Menurutnya, untuk sekarang lebih baik tidak bermain mata uang asing. Pasalnya, rupiah sedang mengalami depresiasi 7 hingga 8 persen sehingga akan mempengaruhi faktor kurs dollar di pasar valas.
Pemicunya, investor sedang banyak membeli dollar sehingga menyebabkan rupiah melemah. Begitupun dengan saham, tidak semua saham bagus, tetapi ada yang minus.

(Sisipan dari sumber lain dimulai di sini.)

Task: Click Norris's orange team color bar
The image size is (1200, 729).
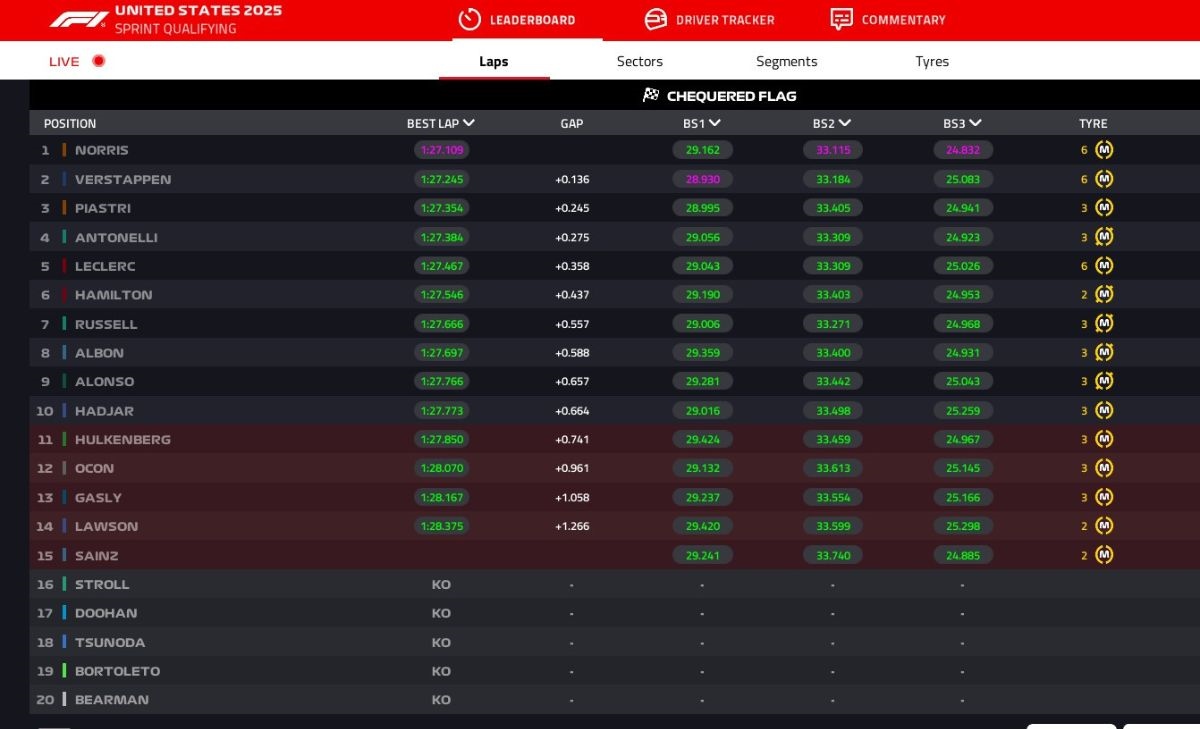Action: pyautogui.click(x=64, y=150)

“Jika ada orang luar negeri menanamkan saham di Indonesia tetapi keuntungannya kurang dari 7-8 persen kan artinya rugi, sehingga investor akan mencari alternatif aset lain,” tutur Rossanto.
Tak hanya itu, properti rumah kini lagi lesu karena pembelian tidak bereaksi cepat. Tak ayal, Rossanto menilai kenaikan suku bunga yang agresif juga berpengaruh pada kenaikan harga properti. Oleh sebab itu, untuk saat ini salah satu aset paling tidak berisiko ialah emas.
“Aset paling aman ya emas, emas itu harganya akan naik serta cepat dikonversikan ke uang. Saat suku bunga naik, harga penjualan emas turun, hal itulah yang mendorong masyarakat mengalihkan kepemilikan asetnya menjadi emas,” kata dia.
Rossanto menambahkan obligasi atau surat hutang juga mendapatkan pengaruh signifikan dari kenaikan suku bunga BI, termasuk obligasi syariah negara atau sukuk negara yang memberikan keuntungan dengan sistem bagi hasil.